= Juliet Gopinath =

American optical engineer

Juliet Tara Gopinath is an American optical engineer who studies the design and synchronization of lasers, diode laser arrays, liquid and variable-focus lenses, and other optical devices, and the properties of optical materials including optical fibers. She is Alfred T. and Betty E. Look Endowed Professor of Photonics and Quantum Engineering in the Department of Electrical, Computer and Energy Engineering at the University of Colorado Boulder.

==Education and career==
Gopinath is the daughter of Anand Gopinath, an electrical engineer from India who later moved to the UK and University of Minnesota, and his wife Marian (née Wells), a violinist originally from Nottingham.

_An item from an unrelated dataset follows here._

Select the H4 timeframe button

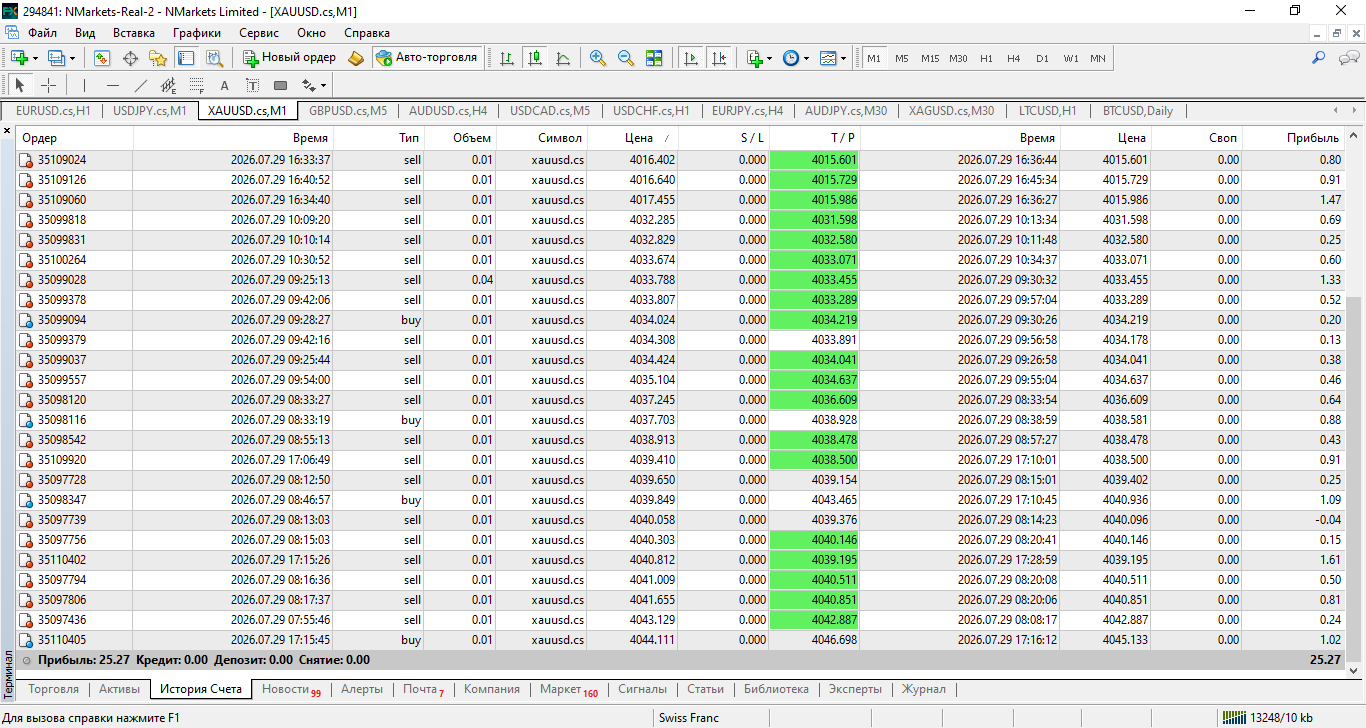point(1014,58)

Gopinath majored in electrical engineering as an undergraduate at the University of Minnesota, graduating summa cum laude in 1998. She continued to study electrical engineering at the Massachusetts Institute of Technology, earning a master's degree there in 2000 and completing her Ph.D. in 2005. Her dissertation, Studies of third-order nonlinearities in materials and devices for ultrafast lasers, was supervised by Erich P. Ippen.

After four years as a laser researcher at the MIT Lincoln Laboratory, Gopinath joined the University of Colorado Boulder as an assistant professor in 2009. She was promoted to associate professor in 2017, given the Alfred T. and Betty E. Look Endowed Professorship in 2019, and promoted again to full professor in 2021.

==Recognition==
Gopinath was named as a 2022 Optica Fellow, "for pioneering contributions to nonlinear optics of nanophotonic devices and semiconductor lasers, and to the physics and applications of orbital angular momentum in optical fibers".